This happened in the Ramadhan of 2015, just after I converted.
I was extremely grouchy on this day for 3 reasons:
- Aizat told me that the mosque we were going to had no aircon
- Aizat and I were supposed to have our iftar at a Pasar Malam but he changed our plan at the very last minute to meet at Orchard instead (and I hate Orchard)
- I was craving for vadai (vegetable fritters) to break fast with but again, we were in the middle of Orchard (Aizat still had the audacity to say, "Where to find vadai in Orchard! HAHA")
I tried to convince Aizat that we could perform our tarawih prayers at our own respective homes instead. For some reason, he was adamant that we do it at the mosque that night.
Cue black face.
And I maintained that black face all the way to mosque, while grumbling that I have never performed tarawih prayers in a mosque without aircon and he is going to be the reason that I will hate performing tarawih at the mosque forever. He did not seem to care after the first 10 minutes of trying to cheer me up.
When I reached the mosque, I took my wudhu (still with the black face) and waited for Aizat to bring me to the women's prayer area. The place was undergoing renovation so it was quite disorienting.
"Women's prayer is here. Meet you outside later ok?"

◆ STORED ROWS:

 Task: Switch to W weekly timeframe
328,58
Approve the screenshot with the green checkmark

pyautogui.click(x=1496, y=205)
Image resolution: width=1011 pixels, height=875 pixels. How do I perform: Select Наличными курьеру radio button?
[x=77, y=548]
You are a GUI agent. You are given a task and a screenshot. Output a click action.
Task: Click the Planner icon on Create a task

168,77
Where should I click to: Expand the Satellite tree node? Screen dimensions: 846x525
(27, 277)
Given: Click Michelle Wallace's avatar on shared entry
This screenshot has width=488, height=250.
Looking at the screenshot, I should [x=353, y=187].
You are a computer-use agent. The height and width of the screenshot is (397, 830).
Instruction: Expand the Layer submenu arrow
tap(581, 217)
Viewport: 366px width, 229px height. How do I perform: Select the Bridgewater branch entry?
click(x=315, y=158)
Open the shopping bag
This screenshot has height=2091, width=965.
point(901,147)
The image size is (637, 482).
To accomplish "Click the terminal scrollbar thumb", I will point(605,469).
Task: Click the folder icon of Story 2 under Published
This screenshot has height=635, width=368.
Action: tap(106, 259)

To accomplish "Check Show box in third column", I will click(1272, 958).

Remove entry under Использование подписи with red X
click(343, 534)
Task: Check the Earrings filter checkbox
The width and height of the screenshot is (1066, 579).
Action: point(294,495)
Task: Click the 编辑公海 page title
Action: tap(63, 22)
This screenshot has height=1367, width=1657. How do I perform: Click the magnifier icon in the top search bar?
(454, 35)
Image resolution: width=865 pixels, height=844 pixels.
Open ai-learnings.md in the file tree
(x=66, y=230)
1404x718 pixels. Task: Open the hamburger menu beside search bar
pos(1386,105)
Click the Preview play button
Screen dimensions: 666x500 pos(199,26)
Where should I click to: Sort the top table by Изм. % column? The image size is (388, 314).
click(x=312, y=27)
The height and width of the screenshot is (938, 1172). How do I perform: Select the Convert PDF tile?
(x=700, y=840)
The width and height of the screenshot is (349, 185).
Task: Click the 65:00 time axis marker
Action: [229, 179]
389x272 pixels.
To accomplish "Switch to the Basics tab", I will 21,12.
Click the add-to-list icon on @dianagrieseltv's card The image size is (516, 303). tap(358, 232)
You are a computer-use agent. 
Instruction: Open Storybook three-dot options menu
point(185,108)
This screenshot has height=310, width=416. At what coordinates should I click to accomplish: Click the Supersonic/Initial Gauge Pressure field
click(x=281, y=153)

◆ WHAT YOU WILL DO:
(1) In the Ramadan account, why was the mosque disorienting on arrival?
(2) Transcribe the Ramadan account from "I tried to convince" up to and including "cheer me up.".
(3) Carry the Ramadan account forward from its final line.

◆ RESPONSES IN ORDER:
(1) The place was undergoing renovation.

(2)
I tried to convince Aizat that we could perform our tarawih prayers at our own respective homes instead. For some reason, he was adamant that we do it at the mosque that night.
Cue black face.
And I maintained that black face all the way to mosque, while grumbling that I have never performed tarawih prayers in a mosque without aircon and he is going to be the reason that I will hate performing tarawih at the mosque forever. He did not seem to care after the first 10 minutes of trying to cheer me up.

(3)
I walked in without acknowledging him because I was angry.
As I walked in, I felt a cool gust of air. Oh. It wasn't that warm. Maybe I will be able to manage without any aircon. I placed my bag at the back of the room and got myself ready for my prayers. It was then I noticed a portable aircon in the room. Ohhh.
Alhamdulillah, I thought to myself sheepishly, realizing that I was acting like such a brat earlier. There was aircon after all.
I felt bad for treating Aizat the way I did earlier, so I messaged him about it. He told me that the original women's praying area is undergoing renovation, so they cordoned off an area for us in the main prayer hall. The portable aircon was probably a temporary thing; the women's area didn't usually have aircon. He told me I ought to be thankful to Allah for the ways things turned out in my favour.
And so I had a pleasant tarawih experience that night. I sought Allah's forgiveness for being the brat that I was and thanked him for blessing me in spite of my actions. At the end of the prayers, I turned to salam an elderly woman next to me. She smiled at me and I smiled back.
As I was packing my telekung at the back of my room, I felt a tap on my shoulder. The same lady smiled at me again.
I held my hand out to give her my salam when she shoved a plastic bag into my hands. "For you," she said.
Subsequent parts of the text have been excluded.